The biometric ID wallet was the brainchild of the UN Digital Solutions Center (UN DSC) – a pilot project of the World Food Programme and the UN High Commissioner for Refugees, with operational support from the UN International Computer Center. The UN DSC strives to create digital solutions to help UN agencies with common operational and transactional tasks.
Meanwhile, the International Civil Aviation Organization (ICAO) reached a step closer to developing a digital replacement to passports. A subgroup under the ICAO’s New Technologies Working Group (NTWG) has currently developed three different implementation types for digital travel credentials (DTCs):
Type 1 DTCs consist of a “virtual component” only, with electronic machine-readable travel documents such as passports serving as physical authenticators. Data is extracted from the physical credential and stored in a digital container, such as a smartphone. The physical document serves as a backup credential.
Type 2 DTCs have both a physical and virtual component, in addition to the machine-readable travel document. Authorities issuing travel credentials will extract data from a central database and digitally sign these credentials. The digital container, such as a mobile phone, serves as the primary backup while a physical document serves as an alternate backup.
Type 3 DTCs eschew machine-readable documents entirely, making use of both the physical and virtual DTC components.

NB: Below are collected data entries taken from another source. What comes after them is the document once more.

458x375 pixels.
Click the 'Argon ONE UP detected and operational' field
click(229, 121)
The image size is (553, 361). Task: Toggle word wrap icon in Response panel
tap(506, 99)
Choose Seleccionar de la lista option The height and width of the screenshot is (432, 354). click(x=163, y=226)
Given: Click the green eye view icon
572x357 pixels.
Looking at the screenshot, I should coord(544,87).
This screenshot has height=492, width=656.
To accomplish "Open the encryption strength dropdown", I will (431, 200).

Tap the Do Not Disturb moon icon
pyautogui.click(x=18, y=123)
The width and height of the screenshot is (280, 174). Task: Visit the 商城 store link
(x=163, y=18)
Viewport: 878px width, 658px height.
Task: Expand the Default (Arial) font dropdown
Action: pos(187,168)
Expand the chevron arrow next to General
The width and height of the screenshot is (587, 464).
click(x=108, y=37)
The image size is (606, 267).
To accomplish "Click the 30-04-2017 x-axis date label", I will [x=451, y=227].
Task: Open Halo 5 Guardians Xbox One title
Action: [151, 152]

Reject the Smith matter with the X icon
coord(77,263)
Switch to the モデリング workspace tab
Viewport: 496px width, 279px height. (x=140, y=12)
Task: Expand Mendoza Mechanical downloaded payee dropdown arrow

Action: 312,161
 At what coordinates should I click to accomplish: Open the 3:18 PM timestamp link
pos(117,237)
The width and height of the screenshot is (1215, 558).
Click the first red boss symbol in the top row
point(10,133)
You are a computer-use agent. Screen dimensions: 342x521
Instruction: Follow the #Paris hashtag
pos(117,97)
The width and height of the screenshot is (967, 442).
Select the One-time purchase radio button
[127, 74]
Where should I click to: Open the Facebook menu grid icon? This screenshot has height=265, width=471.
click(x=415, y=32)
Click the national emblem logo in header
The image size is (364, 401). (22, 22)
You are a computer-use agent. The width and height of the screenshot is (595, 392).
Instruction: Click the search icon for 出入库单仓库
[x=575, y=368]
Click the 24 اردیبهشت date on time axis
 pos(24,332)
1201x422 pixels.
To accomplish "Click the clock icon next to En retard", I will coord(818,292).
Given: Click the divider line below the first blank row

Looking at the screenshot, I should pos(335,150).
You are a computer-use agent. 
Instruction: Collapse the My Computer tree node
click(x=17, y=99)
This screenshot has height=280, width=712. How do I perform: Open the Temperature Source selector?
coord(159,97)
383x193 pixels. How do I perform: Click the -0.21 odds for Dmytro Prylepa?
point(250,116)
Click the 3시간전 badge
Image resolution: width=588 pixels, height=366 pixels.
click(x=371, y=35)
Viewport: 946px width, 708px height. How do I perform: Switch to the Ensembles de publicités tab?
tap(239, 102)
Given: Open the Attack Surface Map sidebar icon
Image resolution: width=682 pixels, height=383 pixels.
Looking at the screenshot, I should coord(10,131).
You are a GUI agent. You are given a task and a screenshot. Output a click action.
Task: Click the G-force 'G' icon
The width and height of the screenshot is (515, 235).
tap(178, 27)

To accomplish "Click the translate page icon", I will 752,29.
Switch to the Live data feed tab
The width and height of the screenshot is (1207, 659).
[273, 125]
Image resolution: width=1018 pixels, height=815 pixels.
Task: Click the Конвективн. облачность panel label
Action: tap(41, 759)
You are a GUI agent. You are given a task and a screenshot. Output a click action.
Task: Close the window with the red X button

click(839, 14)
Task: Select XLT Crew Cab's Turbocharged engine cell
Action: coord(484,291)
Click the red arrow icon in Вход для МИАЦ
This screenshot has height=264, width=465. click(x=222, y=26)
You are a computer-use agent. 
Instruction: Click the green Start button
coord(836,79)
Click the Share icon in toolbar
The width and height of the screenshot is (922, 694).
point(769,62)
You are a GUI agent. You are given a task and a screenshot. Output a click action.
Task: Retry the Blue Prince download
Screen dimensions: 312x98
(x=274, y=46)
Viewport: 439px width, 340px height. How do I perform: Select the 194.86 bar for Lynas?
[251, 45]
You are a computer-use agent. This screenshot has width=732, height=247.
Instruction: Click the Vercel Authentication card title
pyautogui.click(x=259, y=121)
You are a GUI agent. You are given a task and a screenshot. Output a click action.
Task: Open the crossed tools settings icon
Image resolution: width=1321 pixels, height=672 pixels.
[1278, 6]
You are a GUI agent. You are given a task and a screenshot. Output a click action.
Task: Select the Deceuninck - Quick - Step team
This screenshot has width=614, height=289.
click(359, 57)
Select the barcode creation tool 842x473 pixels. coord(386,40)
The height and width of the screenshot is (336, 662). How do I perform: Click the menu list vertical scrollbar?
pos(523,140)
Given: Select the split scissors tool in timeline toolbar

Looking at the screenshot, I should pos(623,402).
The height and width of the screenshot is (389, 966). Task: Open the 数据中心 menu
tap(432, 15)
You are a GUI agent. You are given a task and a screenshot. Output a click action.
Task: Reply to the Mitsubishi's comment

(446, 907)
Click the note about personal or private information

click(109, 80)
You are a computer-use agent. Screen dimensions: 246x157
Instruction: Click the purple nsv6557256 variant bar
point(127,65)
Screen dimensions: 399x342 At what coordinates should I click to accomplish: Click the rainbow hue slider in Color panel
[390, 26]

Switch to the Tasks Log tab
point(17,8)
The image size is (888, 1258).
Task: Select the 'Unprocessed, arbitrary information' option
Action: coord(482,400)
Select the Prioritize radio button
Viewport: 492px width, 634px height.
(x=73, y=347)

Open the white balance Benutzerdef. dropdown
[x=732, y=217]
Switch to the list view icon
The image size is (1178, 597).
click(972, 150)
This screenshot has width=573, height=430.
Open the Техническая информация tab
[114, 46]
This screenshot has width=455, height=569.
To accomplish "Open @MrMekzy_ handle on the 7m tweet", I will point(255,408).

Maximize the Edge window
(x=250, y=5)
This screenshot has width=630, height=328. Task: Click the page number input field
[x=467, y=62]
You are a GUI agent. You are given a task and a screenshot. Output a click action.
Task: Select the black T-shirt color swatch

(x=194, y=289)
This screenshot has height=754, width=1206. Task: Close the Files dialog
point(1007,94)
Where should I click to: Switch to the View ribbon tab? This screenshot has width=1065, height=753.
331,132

Issuing authorities would only give travelers a DTC with no physical document.
The ICAO’s Technical Advisory Group for the Traveler Identification Programme (TAG/TRIP) endorsed specifications for Type 1 DTCs, the first of three the agency is working on as of writing.
However, Spiro Skouras of the Activist Post commented on the implications these new digital documents would have on the regular person: “Every aspect of our lives will be centralized digitally using biometrics, … the blockchain, AI [artificial intelligence] and 5G.”